Выбранный отрывок -
──────────────────────────────

Днем дремлет, ночью же не спит, встает в два-три часа ночи, заходит к Серлу, бродит по его комнате, точно привидение, курит, бормочет что-то невнятное. Может — и это тоже среди ночи — начать делиться со своим секретарем далеко идущими творческими планами, всевозможными идеями, нередко совершенно завиральными; жаловаться, что после смерти у него все отберут. Может средь бела дня уйти из дома, и его приходится искать по всему мысу. Или где-нибудь спрячется, или пойдет, полураздетый, в шлепанцах, по шоссе навстречу машинам. Однажды спрятался от Серла на вокзале в Веве по пути на Лазурный Берег и не был бы найден, если бы какая-то сердобольная дама не сказала Серлу, что в зале ожидания за буфетной стойкой «притаился милый пожилой джентльмен, который уверяет, что он — Сомерсет Моэм». Может за обедом опрокинуть (и не случайно, а нарочно) тарелку с едой на пол; однажды на ужине с Фриром в солидном «Отель де Пари» в Монте-Карло ни с того ни с сего стал кричать: «Фрир, вы должны немедленно увести меня с этого распроклятого ужина!» Может не узнать старого друга; в ресторане по случаю своего девяностолетия заявил Годфриду Уинну: «Добрый вечер, вы что, приятель Алана?» Когда же Уинн показал ему программку «Отелло», поставленного в лондонском Национальном театре, задумчиво сказал: «Что-то не припомню, когда я написал эту пьесу…» Мог вдруг впасть в бешенство, в глазах тогда появлялся странный болезненный блеск, он начинал сквернословить и через слово, словно кому-то угрожая, повторять: «Я им покажу! Они у меня попляшут!»

──────────────────────────────

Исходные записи
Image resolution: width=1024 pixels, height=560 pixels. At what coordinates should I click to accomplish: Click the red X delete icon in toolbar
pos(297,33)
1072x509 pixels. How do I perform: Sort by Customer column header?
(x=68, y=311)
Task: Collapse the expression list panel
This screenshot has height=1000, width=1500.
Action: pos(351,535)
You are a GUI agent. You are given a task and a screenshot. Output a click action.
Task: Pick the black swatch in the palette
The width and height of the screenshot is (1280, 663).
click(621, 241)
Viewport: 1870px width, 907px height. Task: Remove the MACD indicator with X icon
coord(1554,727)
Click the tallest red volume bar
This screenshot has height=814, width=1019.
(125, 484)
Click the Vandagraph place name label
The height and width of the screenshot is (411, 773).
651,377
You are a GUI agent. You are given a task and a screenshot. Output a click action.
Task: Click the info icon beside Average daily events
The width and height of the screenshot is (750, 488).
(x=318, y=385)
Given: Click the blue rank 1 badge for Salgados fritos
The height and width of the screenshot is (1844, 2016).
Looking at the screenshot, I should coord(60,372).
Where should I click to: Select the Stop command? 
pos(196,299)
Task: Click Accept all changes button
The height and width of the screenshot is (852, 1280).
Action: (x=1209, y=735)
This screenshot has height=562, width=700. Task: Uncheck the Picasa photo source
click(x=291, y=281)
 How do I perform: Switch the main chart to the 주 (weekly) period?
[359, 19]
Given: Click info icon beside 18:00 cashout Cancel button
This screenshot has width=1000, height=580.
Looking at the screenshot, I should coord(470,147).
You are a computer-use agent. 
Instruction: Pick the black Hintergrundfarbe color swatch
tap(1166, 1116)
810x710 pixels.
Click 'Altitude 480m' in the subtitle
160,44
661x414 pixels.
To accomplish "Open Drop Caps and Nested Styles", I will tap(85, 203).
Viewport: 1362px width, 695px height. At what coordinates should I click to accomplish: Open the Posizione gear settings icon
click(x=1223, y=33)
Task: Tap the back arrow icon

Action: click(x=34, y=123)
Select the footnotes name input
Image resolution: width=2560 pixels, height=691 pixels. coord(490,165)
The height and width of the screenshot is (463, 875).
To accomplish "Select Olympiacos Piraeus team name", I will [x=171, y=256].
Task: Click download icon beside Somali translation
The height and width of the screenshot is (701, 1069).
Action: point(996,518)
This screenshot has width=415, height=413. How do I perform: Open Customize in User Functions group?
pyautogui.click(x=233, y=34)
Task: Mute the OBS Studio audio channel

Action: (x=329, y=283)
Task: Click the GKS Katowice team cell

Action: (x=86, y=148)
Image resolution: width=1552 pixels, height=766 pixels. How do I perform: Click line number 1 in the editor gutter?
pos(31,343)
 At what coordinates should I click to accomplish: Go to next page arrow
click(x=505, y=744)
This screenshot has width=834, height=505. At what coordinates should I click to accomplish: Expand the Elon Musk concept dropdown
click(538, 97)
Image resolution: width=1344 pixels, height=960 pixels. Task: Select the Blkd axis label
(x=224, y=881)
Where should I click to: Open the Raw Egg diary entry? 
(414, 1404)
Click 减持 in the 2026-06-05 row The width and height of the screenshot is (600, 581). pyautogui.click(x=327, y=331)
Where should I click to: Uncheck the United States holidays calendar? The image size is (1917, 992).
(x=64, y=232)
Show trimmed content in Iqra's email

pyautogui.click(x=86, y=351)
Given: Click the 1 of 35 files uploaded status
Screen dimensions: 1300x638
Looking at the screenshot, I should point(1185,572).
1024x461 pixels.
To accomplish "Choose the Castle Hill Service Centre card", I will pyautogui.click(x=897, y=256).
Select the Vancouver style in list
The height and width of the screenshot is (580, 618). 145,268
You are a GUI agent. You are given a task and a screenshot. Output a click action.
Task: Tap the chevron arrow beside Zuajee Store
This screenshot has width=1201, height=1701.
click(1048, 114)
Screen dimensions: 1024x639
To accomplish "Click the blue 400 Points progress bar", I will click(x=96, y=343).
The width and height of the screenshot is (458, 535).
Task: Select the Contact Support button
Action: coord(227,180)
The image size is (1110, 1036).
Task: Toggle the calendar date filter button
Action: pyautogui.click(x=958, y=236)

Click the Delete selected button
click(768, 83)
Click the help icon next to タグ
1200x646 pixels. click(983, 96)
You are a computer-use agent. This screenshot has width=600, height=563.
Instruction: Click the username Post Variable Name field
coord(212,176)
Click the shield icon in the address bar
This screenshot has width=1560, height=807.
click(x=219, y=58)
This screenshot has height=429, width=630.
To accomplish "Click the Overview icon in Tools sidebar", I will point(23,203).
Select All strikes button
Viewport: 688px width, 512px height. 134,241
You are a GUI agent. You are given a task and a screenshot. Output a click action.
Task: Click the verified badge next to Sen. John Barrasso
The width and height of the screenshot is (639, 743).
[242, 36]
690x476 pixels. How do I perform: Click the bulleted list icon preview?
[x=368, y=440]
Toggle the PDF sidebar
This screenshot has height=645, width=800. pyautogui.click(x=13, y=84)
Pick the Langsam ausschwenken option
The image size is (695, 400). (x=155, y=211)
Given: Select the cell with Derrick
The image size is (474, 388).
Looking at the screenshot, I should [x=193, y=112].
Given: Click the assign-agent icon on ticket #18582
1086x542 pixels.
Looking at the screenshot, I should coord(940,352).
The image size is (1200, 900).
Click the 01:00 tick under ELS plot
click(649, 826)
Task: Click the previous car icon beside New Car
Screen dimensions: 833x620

──────────────────────────────

Условие задания - Процитируйте полностью отрывок о старости Сомерсета Моэма, не меняя в нём ни слова. Эти пункты никак не связаны с отрывком.

Ответ к заданию -
Днем дремлет, ночью же не спит, встает в два-три часа ночи, заходит к Серлу, бродит по его комнате, точно привидение, курит, бормочет что-то невнятное. Может — и это тоже среди ночи — начать делиться со своим секретарем далеко идущими творческими планами, всевозможными идеями, нередко совершенно завиральными; жаловаться, что после смерти у него все отберут. Может средь бела дня уйти из дома, и его приходится искать по всему мысу. Или где-нибудь спрячется, или пойдет, полураздетый, в шлепанцах, по шоссе навстречу машинам. Однажды спрятался от Серла на вокзале в Веве по пути на Лазурный Берег и не был бы найден, если бы какая-то сердобольная дама не сказала Серлу, что в зале ожидания за буфетной стойкой «притаился милый пожилой джентльмен, который уверяет, что он — Сомерсет Моэм». Может за обедом опрокинуть (и не случайно, а нарочно) тарелку с едой на пол; однажды на ужине с Фриром в солидном «Отель де Пари» в Монте-Карло ни с того ни с сего стал кричать: «Фрир, вы должны немедленно увести меня с этого распроклятого ужина!» Может не узнать старого друга; в ресторане по случаю своего девяностолетия заявил Годфриду Уинну: «Добрый вечер, вы что, приятель Алана?» Когда же Уинн показал ему программку «Отелло», поставленного в лондонском Национальном театре, задумчиво сказал: «Что-то не припомню, когда я написал эту пьесу…» Мог вдруг впасть в бешенство, в глазах тогда появлялся странный болезненный блеск, он начинал сквернословить и через слово, словно кому-то угрожая, повторять: «Я им покажу! Они у меня попляшут!»